Medical Management Clinician

Elevance HealthTampa, FL
12dHybrid

About The Position

Medical Management Clinician Location: This role enables associates to work virtually full-time, with the exception of required in-person training sessions, providing maximum flexibility and autonomy. This approach promotes productivity, supports work-life integration, and ensures essential face-to-face onboarding and skill development. The position will be based on FL Tampa 5411 Sky Center Dr, or FL Miami 11430 NW 20th ST. Please note that per our policy on hybrid/virtual work, candidates not within a reasonable commuting distance from the posting location(s) will not be considered for employment, unless an accommodation is granted as required by law. Schedule: This position will work an 8-hour from shift 8:00 am - 5:00 pm (EST) Monday to Friday. Additional hours may be necessary based on company needs. Simply Healthcare Plans, Inc. is a proud member of Elevance Health's family of brands. We are a licensed health maintenance organization with health plans for people enrolled in Medicaid and/or Medicare programs in Florida. The Medical Management Clinician is responsible for ensuring appropriate, consistent administration of plan benefits by reviewing clinical information and assessing medical necessity under relevant guidelines and/or medical policies. How you will make an impact: Primary duties may include, but are not limited to: Responsible for moderately complex cases that may require evaluation of multiple variables against guidelines when procedures are not clear. Work may be facilitated, in part, by algorithmic or automated processes. Handles moderately complex benefit plans and/or contracts. Works on reviews that may require guidance by more senior colleagues and/or management. May serve as a resource to less experienced staff. Conducts and may approve precertification, concurrent, retrospective, out-of-network, and/or appropriateness of treatment setting reviews by assessing clinical information against appropriate medical policies, clinical guidelines, and the relevant benefit plan/contract. May process a medical necessity denial determination made by a Medical Director. May work directly with healthcare providers to obtain and understand clinical information. Refers complex or unclear reviews to higher level nurses and/or Medical Directors. May educate members about plan benefits and physicians.

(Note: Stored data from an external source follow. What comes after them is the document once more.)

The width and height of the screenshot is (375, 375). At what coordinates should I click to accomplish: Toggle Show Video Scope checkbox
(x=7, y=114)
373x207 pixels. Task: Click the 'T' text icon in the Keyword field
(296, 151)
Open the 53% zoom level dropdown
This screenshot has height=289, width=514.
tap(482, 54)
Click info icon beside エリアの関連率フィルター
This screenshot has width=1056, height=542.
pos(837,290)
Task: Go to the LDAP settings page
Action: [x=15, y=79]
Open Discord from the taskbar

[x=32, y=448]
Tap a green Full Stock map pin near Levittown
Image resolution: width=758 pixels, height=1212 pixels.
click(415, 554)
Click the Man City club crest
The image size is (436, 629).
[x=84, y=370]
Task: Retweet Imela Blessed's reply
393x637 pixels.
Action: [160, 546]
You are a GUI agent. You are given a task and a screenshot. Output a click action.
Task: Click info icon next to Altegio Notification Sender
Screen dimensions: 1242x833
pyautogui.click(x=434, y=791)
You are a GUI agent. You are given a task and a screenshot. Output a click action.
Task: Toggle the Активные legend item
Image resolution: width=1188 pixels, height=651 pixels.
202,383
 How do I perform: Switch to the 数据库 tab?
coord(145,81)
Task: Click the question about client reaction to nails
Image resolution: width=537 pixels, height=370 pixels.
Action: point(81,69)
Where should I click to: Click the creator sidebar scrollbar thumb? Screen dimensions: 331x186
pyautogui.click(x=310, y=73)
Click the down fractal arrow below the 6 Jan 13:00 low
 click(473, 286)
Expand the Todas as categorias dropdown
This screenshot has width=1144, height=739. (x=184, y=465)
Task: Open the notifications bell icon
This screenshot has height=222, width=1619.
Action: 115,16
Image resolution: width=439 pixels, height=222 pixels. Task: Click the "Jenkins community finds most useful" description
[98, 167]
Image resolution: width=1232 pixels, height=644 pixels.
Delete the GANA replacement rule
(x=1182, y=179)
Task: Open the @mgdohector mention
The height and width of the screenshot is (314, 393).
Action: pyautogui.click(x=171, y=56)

Does not issue medical necessity non-certifications.

Requirements

  • Requires a minimum of 4 years of clinical experience and/or utilization review experience.
  • Current active, valid and unrestricted LPN/LVN license or RN license and/or certification to practice as a health professional within the scope of licensure in applicable state(s) or territory of the United States required.
  • Multi-state licensure is required if this individual is providing services in multiple states.

Nice To Haves

  • RN License is preferred.

Responsibilities

  • Responsible for moderately complex cases that may require evaluation of multiple variables against guidelines when procedures are not clear.
  • Work may be facilitated, in part, by algorithmic or automated processes.
  • Handles moderately complex benefit plans and/or contracts.
  • Works on reviews that may require guidance by more senior colleagues and/or management.
  • May serve as a resource to less experienced staff.
  • Conducts and may approve precertification, concurrent, retrospective, out-of-network, and/or appropriateness of treatment setting reviews by assessing clinical information against appropriate medical policies, clinical guidelines, and the relevant benefit plan/contract.
  • May process a medical necessity denial determination made by a Medical Director.
  • May work directly with healthcare providers to obtain and understand clinical information.
  • Refers complex or unclear reviews to higher level nurses and/or Medical Directors.
  • May educate members about plan benefits and physicians.
  • Does not issue medical necessity non-certifications.

Benefits

  • We offer a range of market-competitive total rewards that include merit increases, paid holidays, Paid Time Off, and incentive bonus programs (unless covered by a collective bargaining agreement), medical, dental, vision, short and long term disability benefits, 401(k) +match, stock purchase plan, life insurance, wellness programs and financial education resources, to name a few.